◆ **Objective**: Reproduce all of the entries below line for line, without altering anything.

[Start of Input data]

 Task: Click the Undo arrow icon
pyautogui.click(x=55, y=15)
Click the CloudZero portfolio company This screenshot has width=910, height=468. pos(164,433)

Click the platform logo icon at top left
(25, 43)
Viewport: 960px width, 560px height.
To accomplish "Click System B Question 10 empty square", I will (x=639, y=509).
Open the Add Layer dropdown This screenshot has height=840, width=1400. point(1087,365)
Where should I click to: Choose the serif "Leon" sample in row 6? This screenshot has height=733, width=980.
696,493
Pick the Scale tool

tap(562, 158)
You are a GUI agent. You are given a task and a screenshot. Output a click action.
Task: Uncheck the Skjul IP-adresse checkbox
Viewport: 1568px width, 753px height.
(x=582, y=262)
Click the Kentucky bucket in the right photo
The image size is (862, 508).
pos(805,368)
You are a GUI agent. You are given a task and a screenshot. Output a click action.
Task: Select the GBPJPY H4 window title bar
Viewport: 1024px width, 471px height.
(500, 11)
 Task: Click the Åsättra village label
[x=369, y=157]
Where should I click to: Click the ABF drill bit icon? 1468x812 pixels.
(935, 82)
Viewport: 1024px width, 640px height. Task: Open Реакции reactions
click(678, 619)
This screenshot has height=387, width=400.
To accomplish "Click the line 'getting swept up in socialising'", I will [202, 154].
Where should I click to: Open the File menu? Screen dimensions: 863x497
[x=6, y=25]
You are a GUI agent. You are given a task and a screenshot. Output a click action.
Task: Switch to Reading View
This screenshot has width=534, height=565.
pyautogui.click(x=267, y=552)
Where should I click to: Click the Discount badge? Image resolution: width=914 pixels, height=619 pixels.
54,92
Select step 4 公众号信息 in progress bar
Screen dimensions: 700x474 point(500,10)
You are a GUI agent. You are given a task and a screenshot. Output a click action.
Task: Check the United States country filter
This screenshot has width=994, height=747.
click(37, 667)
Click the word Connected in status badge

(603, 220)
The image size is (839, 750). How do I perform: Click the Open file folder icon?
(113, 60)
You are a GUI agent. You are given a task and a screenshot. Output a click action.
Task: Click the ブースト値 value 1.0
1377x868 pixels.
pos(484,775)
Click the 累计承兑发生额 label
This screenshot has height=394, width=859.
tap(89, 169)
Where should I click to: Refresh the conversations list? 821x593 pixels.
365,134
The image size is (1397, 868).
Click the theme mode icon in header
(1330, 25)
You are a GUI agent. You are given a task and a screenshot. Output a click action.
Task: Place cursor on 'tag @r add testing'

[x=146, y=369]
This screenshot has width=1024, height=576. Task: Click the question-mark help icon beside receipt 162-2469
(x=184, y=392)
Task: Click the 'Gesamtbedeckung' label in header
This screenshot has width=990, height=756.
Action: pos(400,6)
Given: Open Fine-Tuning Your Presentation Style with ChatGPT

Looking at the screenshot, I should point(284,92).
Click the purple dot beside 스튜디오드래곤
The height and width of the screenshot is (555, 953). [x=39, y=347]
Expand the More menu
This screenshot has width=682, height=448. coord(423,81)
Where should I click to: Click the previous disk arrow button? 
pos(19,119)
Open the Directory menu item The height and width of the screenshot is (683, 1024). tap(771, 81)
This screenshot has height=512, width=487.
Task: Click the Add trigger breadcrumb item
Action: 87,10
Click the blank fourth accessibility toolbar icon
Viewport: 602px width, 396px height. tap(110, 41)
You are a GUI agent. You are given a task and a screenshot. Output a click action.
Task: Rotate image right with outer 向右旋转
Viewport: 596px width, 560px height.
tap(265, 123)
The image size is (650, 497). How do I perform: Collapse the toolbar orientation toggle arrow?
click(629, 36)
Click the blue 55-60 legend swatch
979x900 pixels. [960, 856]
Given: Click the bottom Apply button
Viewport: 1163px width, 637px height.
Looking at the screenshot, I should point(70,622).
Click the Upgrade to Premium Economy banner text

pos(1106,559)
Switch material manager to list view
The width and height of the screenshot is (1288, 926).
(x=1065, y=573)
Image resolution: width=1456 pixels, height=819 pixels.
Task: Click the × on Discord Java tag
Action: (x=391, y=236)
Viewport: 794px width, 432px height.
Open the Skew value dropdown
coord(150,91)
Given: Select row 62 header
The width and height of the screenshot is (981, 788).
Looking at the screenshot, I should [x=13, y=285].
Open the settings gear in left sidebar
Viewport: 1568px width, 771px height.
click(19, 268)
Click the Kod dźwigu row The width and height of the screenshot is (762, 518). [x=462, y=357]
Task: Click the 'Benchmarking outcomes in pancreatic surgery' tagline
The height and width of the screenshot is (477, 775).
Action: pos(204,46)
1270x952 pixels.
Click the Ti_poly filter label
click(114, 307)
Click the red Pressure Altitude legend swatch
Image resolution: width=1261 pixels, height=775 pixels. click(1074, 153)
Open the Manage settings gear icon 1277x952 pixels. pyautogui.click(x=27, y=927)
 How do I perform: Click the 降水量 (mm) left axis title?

[End of Input data]

◆ **Answer to this problem**:
 Task: Click the Undo arrow icon
pyautogui.click(x=55, y=15)
Click the CloudZero portfolio company This screenshot has width=910, height=468. pos(164,433)

Click the platform logo icon at top left
(25, 43)
Viewport: 960px width, 560px height.
To accomplish "Click System B Question 10 empty square", I will (x=639, y=509).
Open the Add Layer dropdown This screenshot has height=840, width=1400. point(1087,365)
Where should I click to: Choose the serif "Leon" sample in row 6? This screenshot has height=733, width=980.
696,493
Pick the Scale tool

tap(562, 158)
You are a GUI agent. You are given a task and a screenshot. Output a click action.
Task: Uncheck the Skjul IP-adresse checkbox
Viewport: 1568px width, 753px height.
(x=582, y=262)
Click the Kentucky bucket in the right photo
The image size is (862, 508).
pos(805,368)
You are a GUI agent. You are given a task and a screenshot. Output a click action.
Task: Select the GBPJPY H4 window title bar
Viewport: 1024px width, 471px height.
(500, 11)
 Task: Click the Åsättra village label
[x=369, y=157]
Where should I click to: Click the ABF drill bit icon? 1468x812 pixels.
(935, 82)
Viewport: 1024px width, 640px height. Task: Open Реакции reactions
click(678, 619)
This screenshot has height=387, width=400.
To accomplish "Click the line 'getting swept up in socialising'", I will [202, 154].
Where should I click to: Open the File menu? Screen dimensions: 863x497
[x=6, y=25]
You are a GUI agent. You are given a task and a screenshot. Output a click action.
Task: Switch to Reading View
This screenshot has width=534, height=565.
pyautogui.click(x=267, y=552)
Where should I click to: Click the Discount badge? Image resolution: width=914 pixels, height=619 pixels.
54,92
Select step 4 公众号信息 in progress bar
Screen dimensions: 700x474 point(500,10)
You are a GUI agent. You are given a task and a screenshot. Output a click action.
Task: Check the United States country filter
This screenshot has width=994, height=747.
click(37, 667)
Click the word Connected in status badge

(603, 220)
The image size is (839, 750). How do I perform: Click the Open file folder icon?
(113, 60)
You are a GUI agent. You are given a task and a screenshot. Output a click action.
Task: Click the ブースト値 value 1.0
1377x868 pixels.
pos(484,775)
Click the 累计承兑发生额 label
This screenshot has height=394, width=859.
tap(89, 169)
Where should I click to: Refresh the conversations list? 821x593 pixels.
365,134
The image size is (1397, 868).
Click the theme mode icon in header
(1330, 25)
You are a GUI agent. You are given a task and a screenshot. Output a click action.
Task: Place cursor on 'tag @r add testing'

[x=146, y=369]
This screenshot has width=1024, height=576. Task: Click the question-mark help icon beside receipt 162-2469
(x=184, y=392)
Task: Click the 'Gesamtbedeckung' label in header
This screenshot has width=990, height=756.
Action: pos(400,6)
Given: Open Fine-Tuning Your Presentation Style with ChatGPT

Looking at the screenshot, I should point(284,92).
Click the purple dot beside 스튜디오드래곤
The height and width of the screenshot is (555, 953). [x=39, y=347]
Expand the More menu
This screenshot has width=682, height=448. coord(423,81)
Where should I click to: Click the previous disk arrow button? 
pos(19,119)
Open the Directory menu item The height and width of the screenshot is (683, 1024). tap(771, 81)
This screenshot has height=512, width=487.
Task: Click the Add trigger breadcrumb item
Action: 87,10
Click the blank fourth accessibility toolbar icon
Viewport: 602px width, 396px height. tap(110, 41)
You are a GUI agent. You are given a task and a screenshot. Output a click action.
Task: Rotate image right with outer 向右旋转
Viewport: 596px width, 560px height.
tap(265, 123)
The image size is (650, 497). How do I perform: Collapse the toolbar orientation toggle arrow?
click(629, 36)
Click the blue 55-60 legend swatch
979x900 pixels. [960, 856]
Given: Click the bottom Apply button
Viewport: 1163px width, 637px height.
Looking at the screenshot, I should point(70,622).
Click the Upgrade to Premium Economy banner text

pos(1106,559)
Switch material manager to list view
The width and height of the screenshot is (1288, 926).
(x=1065, y=573)
Image resolution: width=1456 pixels, height=819 pixels.
Task: Click the × on Discord Java tag
Action: (x=391, y=236)
Viewport: 794px width, 432px height.
Open the Skew value dropdown
coord(150,91)
Given: Select row 62 header
The width and height of the screenshot is (981, 788).
Looking at the screenshot, I should [x=13, y=285].
Open the settings gear in left sidebar
Viewport: 1568px width, 771px height.
click(19, 268)
Click the Kod dźwigu row The width and height of the screenshot is (762, 518). [x=462, y=357]
Task: Click the 'Benchmarking outcomes in pancreatic surgery' tagline
The height and width of the screenshot is (477, 775).
Action: pos(204,46)
1270x952 pixels.
Click the Ti_poly filter label
click(114, 307)
Click the red Pressure Altitude legend swatch
Image resolution: width=1261 pixels, height=775 pixels. click(1074, 153)
Open the Manage settings gear icon 1277x952 pixels. pyautogui.click(x=27, y=927)
 How do I perform: Click the 降水量 (mm) left axis title?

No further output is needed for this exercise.